[[ EXTRACTED RECORDS open ]]

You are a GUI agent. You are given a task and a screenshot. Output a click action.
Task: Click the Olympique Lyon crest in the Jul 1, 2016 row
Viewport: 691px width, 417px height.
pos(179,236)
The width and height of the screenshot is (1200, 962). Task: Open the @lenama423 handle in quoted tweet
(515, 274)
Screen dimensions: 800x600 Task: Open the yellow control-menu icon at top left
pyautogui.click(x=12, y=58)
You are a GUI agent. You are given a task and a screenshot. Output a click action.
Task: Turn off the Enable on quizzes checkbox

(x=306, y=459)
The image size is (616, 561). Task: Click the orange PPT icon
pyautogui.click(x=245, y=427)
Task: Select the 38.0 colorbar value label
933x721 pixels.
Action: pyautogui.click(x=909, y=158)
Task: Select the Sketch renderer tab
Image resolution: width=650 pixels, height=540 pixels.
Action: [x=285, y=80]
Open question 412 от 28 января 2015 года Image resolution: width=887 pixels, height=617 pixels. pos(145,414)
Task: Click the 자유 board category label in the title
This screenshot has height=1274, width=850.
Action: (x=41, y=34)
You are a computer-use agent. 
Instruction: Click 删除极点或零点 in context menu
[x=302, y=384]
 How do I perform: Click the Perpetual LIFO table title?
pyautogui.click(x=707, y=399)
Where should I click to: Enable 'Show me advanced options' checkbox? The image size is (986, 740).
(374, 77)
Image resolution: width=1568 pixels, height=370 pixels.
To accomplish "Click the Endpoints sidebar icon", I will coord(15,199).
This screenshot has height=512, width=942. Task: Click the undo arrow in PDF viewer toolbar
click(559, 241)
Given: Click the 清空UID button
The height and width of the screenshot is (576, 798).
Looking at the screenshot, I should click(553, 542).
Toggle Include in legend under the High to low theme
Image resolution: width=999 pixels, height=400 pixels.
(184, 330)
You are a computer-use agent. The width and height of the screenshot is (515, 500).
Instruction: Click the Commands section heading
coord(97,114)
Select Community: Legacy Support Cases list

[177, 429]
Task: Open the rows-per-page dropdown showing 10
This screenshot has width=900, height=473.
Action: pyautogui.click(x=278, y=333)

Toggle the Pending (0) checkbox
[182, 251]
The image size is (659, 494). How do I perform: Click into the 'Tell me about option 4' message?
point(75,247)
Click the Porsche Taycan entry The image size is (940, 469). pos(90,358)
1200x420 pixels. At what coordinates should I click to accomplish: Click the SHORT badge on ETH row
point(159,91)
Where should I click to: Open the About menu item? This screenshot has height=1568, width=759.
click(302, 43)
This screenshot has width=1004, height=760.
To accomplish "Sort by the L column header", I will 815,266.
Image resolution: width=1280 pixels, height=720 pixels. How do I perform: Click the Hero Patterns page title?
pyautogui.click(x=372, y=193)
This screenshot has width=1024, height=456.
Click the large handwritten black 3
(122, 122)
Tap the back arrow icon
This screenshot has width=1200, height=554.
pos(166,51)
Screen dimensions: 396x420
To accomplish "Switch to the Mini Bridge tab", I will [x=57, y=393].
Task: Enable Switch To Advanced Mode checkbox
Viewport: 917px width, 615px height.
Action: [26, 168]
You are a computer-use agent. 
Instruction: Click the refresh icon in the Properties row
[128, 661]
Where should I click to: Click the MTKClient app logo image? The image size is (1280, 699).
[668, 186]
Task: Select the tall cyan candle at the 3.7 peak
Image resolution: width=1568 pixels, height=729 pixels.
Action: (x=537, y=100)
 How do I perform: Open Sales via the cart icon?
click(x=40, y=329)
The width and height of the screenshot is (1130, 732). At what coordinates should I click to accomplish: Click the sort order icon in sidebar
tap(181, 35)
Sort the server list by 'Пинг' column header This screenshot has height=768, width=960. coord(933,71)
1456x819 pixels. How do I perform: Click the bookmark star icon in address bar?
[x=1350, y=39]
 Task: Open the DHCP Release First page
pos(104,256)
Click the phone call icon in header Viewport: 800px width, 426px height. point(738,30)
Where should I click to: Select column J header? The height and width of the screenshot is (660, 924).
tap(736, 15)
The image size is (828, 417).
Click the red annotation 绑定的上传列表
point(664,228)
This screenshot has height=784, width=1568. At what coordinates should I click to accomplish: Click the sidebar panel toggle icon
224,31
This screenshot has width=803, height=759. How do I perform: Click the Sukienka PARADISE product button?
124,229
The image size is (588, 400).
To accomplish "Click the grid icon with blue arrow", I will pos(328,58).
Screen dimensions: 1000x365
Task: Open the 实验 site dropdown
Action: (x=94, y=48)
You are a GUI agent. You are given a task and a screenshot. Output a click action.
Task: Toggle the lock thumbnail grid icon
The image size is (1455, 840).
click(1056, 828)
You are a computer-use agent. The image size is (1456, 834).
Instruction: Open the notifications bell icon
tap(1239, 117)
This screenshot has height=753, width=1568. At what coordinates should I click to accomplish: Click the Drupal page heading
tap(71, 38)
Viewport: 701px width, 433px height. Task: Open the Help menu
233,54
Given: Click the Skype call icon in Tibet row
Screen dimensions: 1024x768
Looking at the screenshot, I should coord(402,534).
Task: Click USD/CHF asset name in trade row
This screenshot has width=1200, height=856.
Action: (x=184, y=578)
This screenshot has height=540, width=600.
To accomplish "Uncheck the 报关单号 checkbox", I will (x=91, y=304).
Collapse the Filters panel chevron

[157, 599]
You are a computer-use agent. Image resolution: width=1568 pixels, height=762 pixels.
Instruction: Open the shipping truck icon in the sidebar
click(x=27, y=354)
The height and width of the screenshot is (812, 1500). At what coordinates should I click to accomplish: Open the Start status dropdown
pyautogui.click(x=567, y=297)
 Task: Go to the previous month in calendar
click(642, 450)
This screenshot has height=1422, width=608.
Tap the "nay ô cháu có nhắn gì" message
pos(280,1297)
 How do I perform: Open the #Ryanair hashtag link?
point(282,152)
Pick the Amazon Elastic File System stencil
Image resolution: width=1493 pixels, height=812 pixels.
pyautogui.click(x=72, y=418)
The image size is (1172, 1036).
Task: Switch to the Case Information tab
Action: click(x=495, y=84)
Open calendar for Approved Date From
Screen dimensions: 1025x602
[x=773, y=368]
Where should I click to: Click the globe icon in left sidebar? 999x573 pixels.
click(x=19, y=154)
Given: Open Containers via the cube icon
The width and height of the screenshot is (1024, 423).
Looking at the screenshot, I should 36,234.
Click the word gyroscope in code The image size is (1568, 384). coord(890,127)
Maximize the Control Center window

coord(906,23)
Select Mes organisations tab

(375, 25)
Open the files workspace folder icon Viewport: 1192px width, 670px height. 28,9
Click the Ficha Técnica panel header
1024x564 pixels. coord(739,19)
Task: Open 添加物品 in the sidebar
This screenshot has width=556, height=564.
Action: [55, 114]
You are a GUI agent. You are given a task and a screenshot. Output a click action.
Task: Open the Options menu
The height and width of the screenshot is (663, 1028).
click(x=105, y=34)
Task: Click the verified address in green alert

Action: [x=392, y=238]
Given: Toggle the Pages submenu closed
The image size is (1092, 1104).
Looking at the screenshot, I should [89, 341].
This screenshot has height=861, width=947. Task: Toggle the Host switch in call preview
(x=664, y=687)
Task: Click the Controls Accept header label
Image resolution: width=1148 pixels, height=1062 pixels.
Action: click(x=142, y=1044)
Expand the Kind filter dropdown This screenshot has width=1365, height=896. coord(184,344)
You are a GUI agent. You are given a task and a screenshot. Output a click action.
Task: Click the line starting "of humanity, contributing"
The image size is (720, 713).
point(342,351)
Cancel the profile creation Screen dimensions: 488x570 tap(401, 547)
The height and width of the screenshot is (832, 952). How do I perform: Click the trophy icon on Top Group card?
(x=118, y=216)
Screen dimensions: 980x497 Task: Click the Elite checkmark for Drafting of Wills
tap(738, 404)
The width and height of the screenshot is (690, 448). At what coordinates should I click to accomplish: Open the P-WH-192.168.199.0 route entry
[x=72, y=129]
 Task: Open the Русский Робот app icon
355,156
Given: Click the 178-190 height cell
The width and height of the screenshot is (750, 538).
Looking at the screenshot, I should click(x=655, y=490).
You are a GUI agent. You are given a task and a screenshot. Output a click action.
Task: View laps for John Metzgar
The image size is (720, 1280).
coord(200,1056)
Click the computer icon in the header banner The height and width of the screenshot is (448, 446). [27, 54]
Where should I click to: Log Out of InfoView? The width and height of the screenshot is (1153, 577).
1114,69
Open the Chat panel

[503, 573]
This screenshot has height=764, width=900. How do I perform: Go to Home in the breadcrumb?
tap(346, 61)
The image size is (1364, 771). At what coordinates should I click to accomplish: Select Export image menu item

[[ EXTRACTED RECORDS closed ]]

EXERCISE REQUIREMENTS ->
Above are the records; copy each line from them that includes the string "label".

WRITTEN RESPONSE ->
Task: Select the 38.0 colorbar value label
Task: Click the 자유 board category label in the title
Task: Click the Controls Accept header label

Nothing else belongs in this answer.